1984 (português)

Estava um pouco adiantado. Não encontrara dificuldades em relação à viagem, e a experiência com que a garota lidava com as coisas era tão evidente que ele não sentia tanto medo quanto normalmente sentiria. Ao que tudo indicava, podia confiar nela para encontrar um lugar seguro. Em geral, não se podia supor que a pessoa estivesse muito mais segura no campo do que em Londres. Não havia teletelas, claro, mas sempre se corria o risco de que o lugar fosse vigiado por microfones escondidos, que haveriam de captar e identificar a voz de quem aparecesse por ali; além disso, não era fácil viajar sozinho sem atrair atenção. Para distâncias inferiores a cem quilômetros, não era necessário visto no passaporte, porém às vezes havia patrulhas nas estações ferroviárias e os guardas pediam os documentos de qualquer membro do Partido que encontrassem pela frente, submetendo-os a perguntas inconvenientes.
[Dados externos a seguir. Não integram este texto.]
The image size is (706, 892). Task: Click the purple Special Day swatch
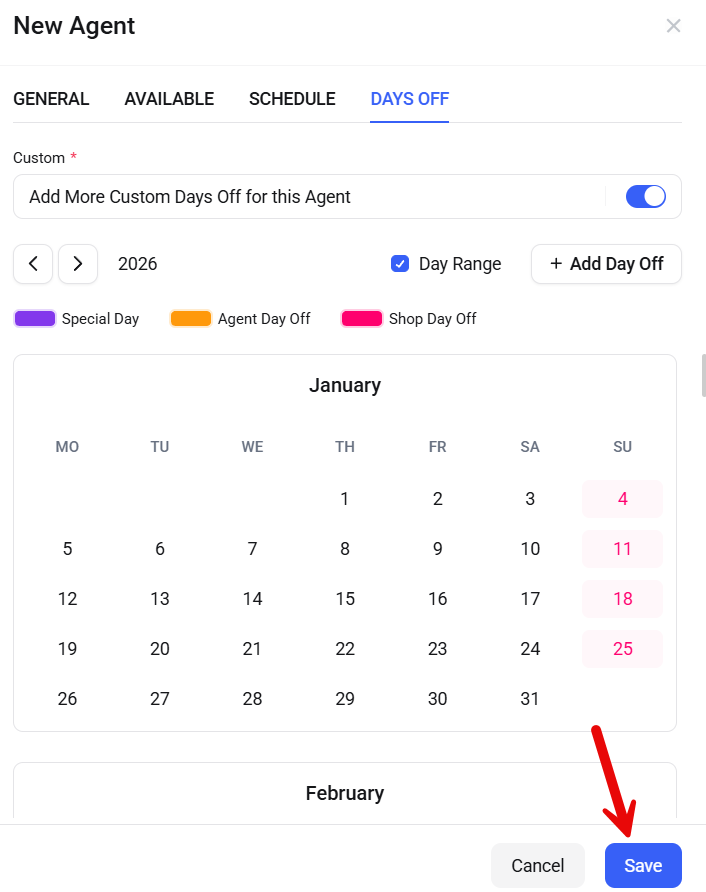[x=35, y=319]
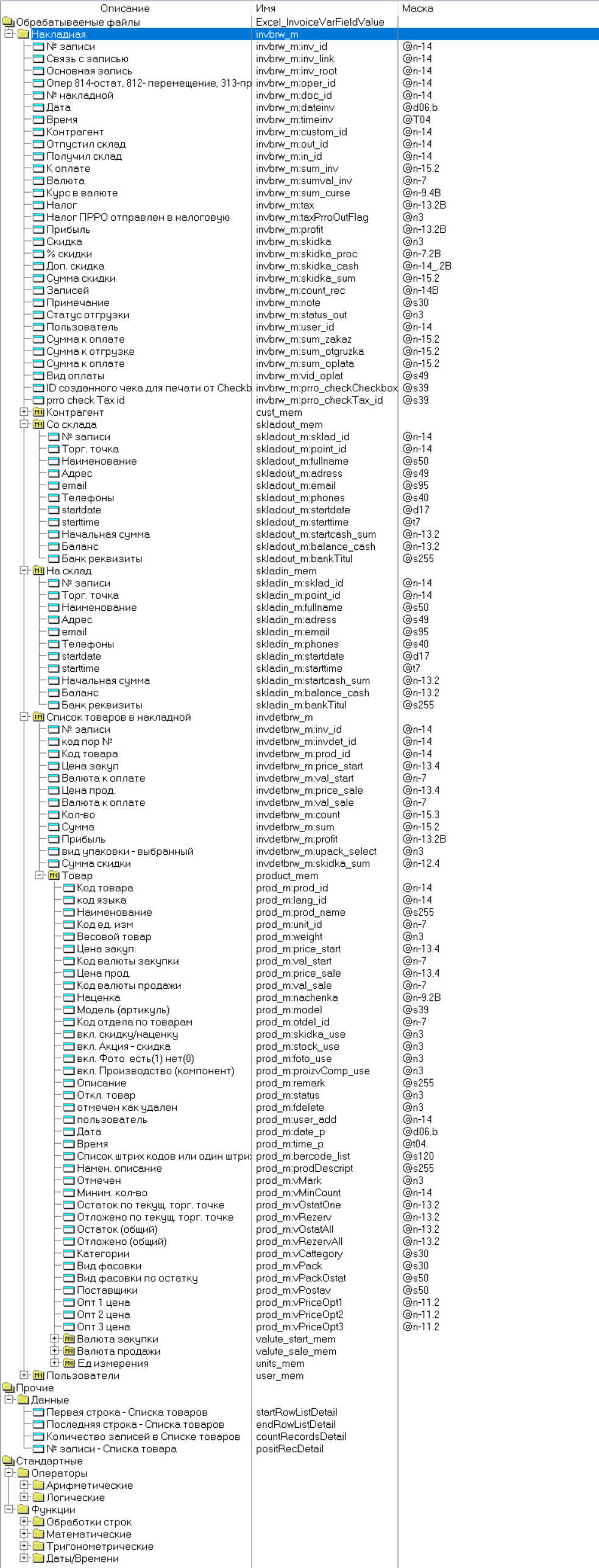Click the Стандартные root folder icon
This screenshot has height=1568, width=599.
click(8, 1461)
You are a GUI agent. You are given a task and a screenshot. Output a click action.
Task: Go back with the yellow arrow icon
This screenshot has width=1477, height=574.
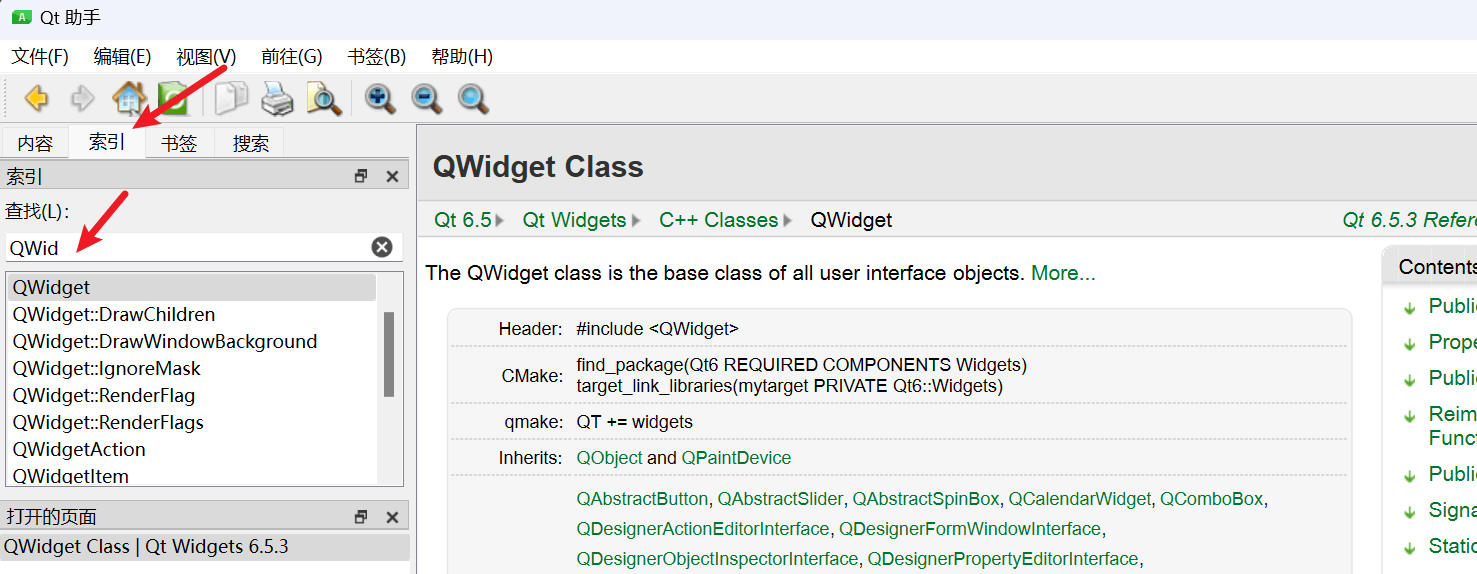[x=37, y=98]
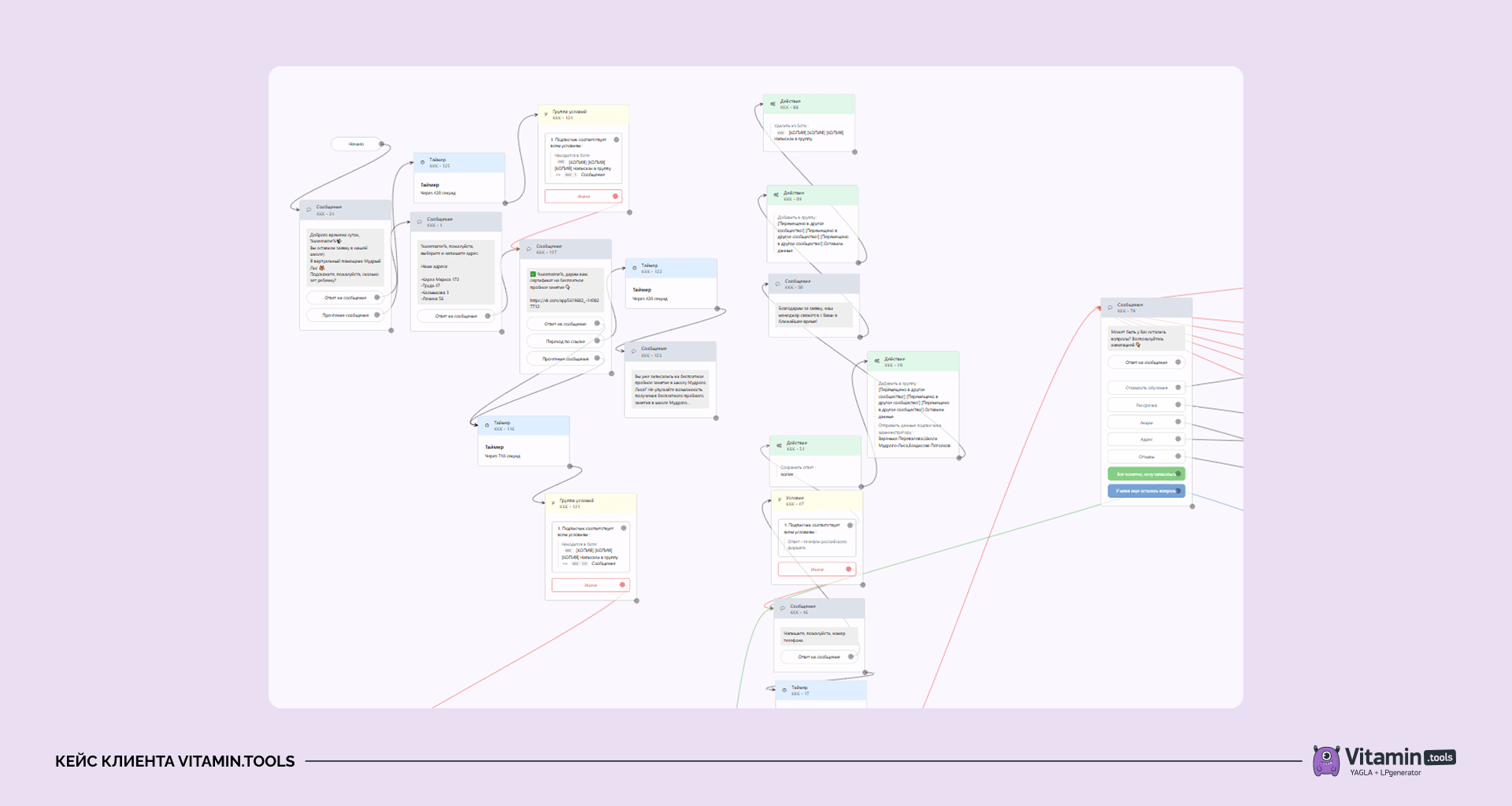
Task: Click speech bubble icon of Сообщение ККК-24
Action: (309, 210)
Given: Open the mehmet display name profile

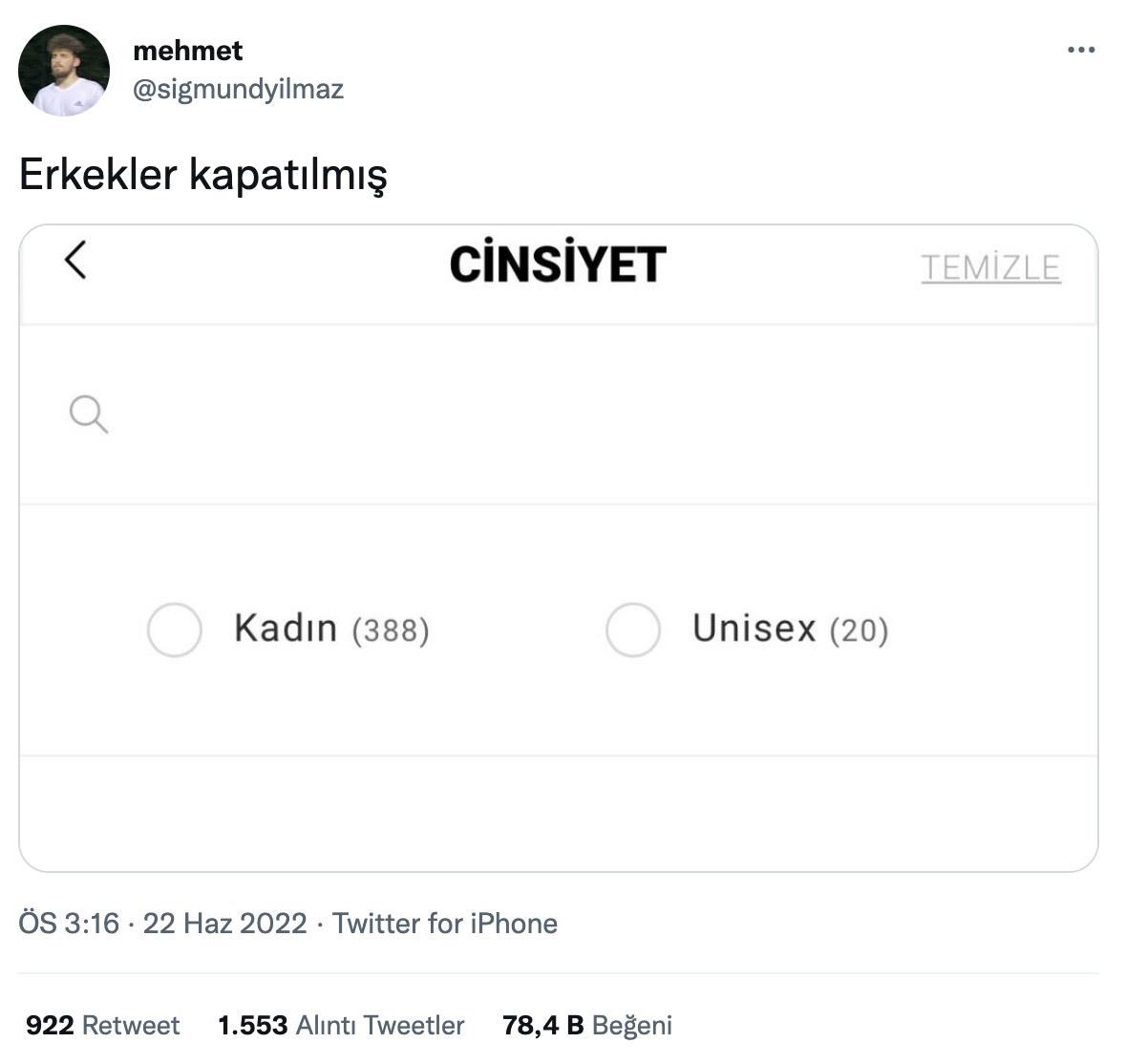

Contudo, nenhuma patrulha aparecera, e à saída da estação Winston dirigira vários olhares cautelosos para trás, para se certificar de que não estava sendo seguido. O trem ia cheio de proletas, todos com ânimo domingueiro por conta do tempo estival. O vagão com assentos de madeira em que Winston viajou estava superlotado com os numerosos integrantes de uma única família, os quais incluíam desde uma avó desdentada até um bebê com um mês de vida. Tencionavam passar a tarde com os “contraparentes” no interior e, como explicaram abertamente a Winston, comprar um pouco de manteiga no mercado negro.